What is required → Nothing but the lines from the one including "Click the fifth empty booster slot" through the last line of the entries, restated exactly, should appear in the answer; omit the pictures.

Provided material →

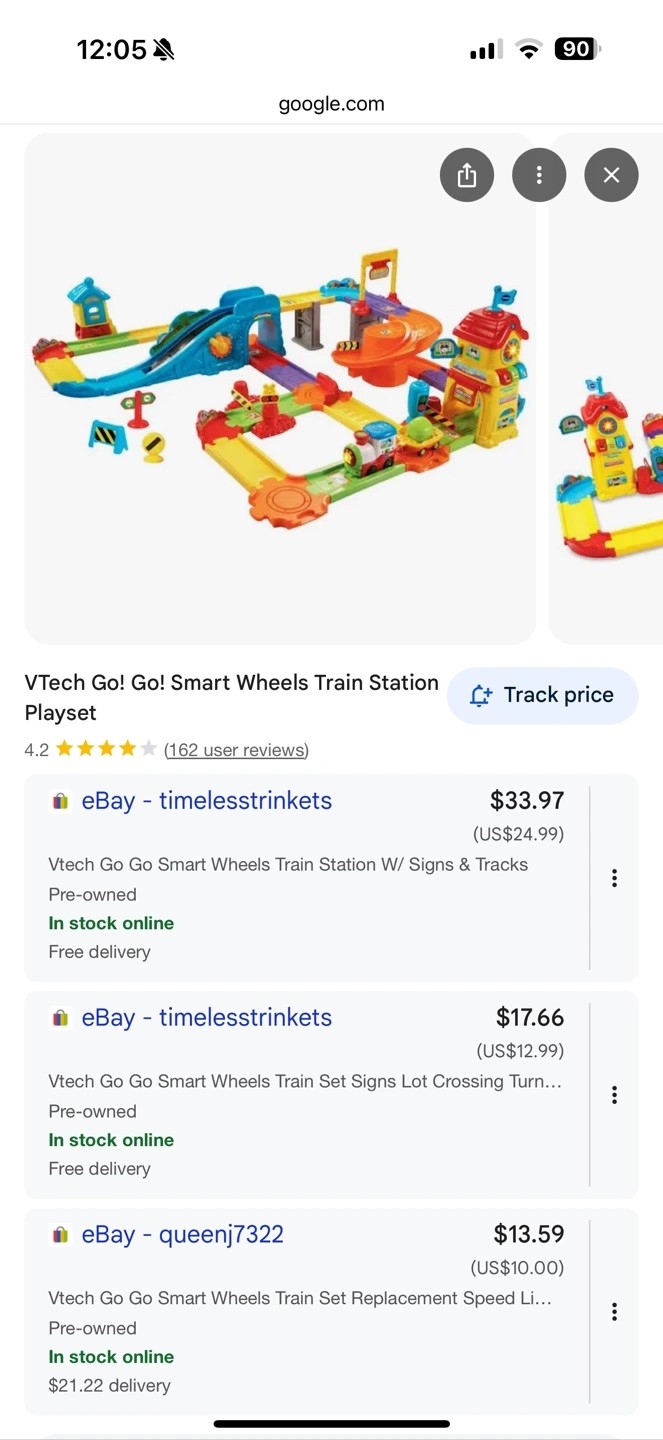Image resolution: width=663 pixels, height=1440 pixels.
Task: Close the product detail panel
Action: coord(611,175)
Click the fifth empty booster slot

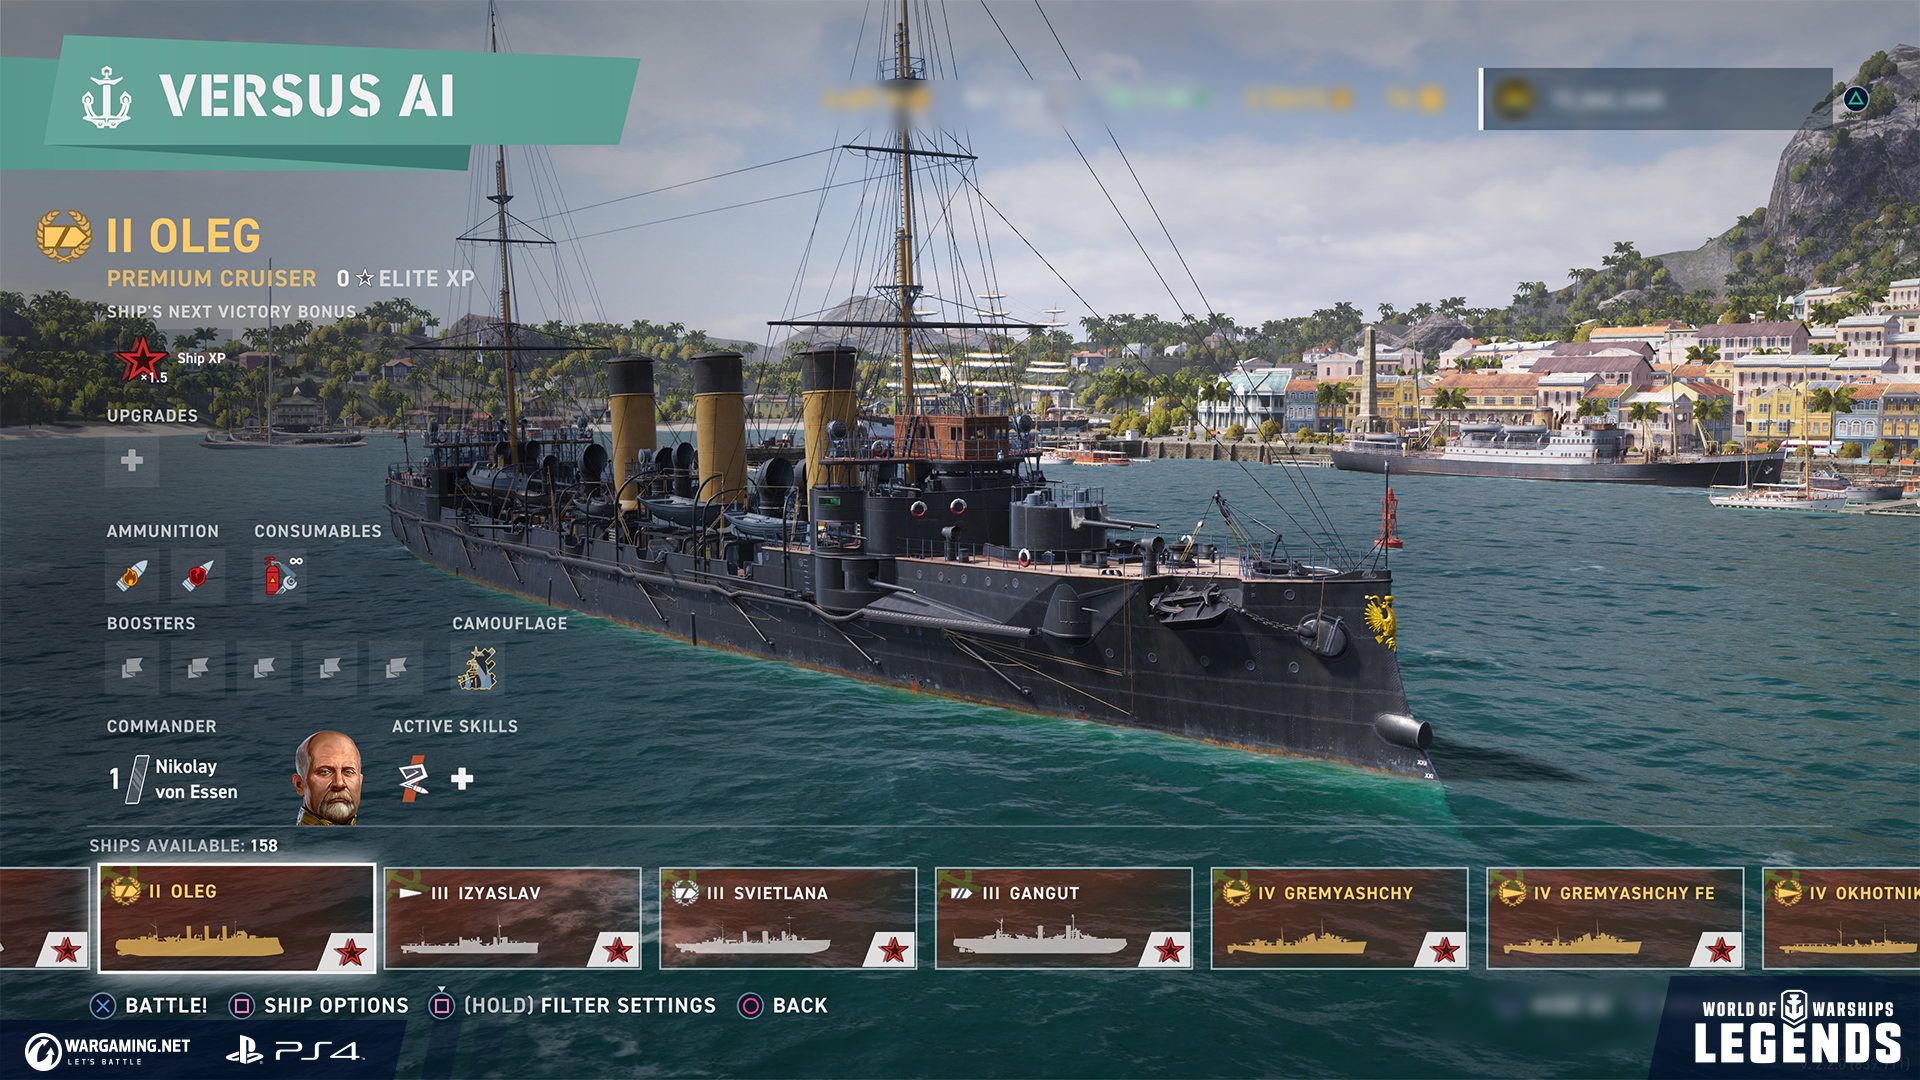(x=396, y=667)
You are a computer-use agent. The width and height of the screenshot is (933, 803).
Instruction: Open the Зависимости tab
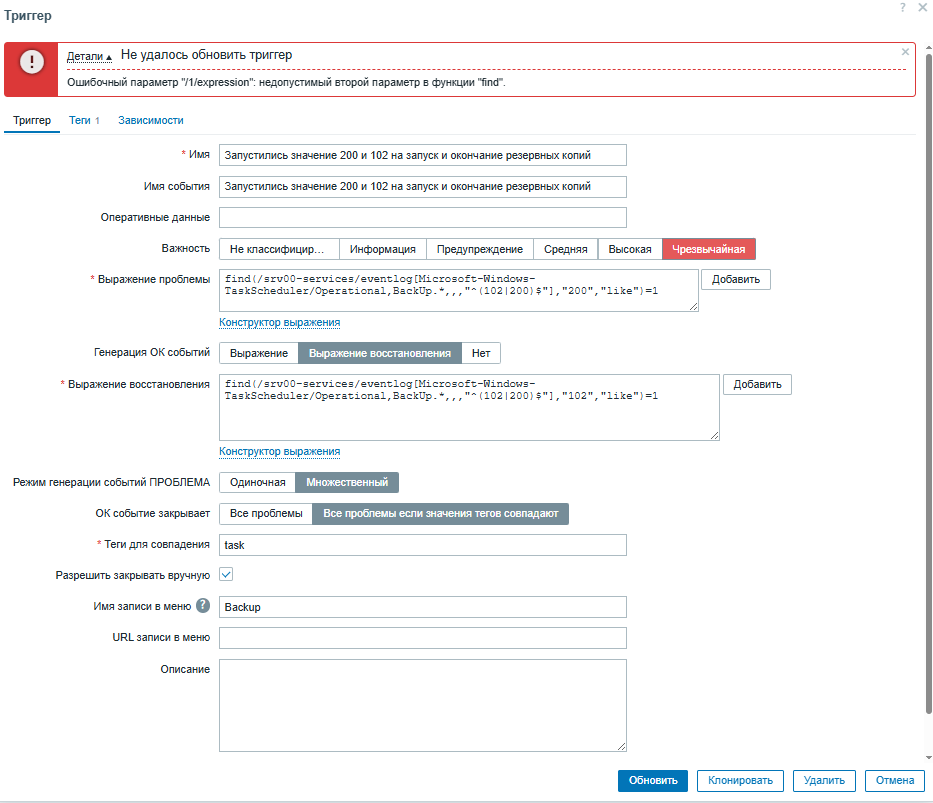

Problem solution →
Click the fifth empty booster slot

(x=396, y=667)
You are a computer-use agent. The width and height of the screenshot is (933, 803).
Instruction: Open the Зависимости tab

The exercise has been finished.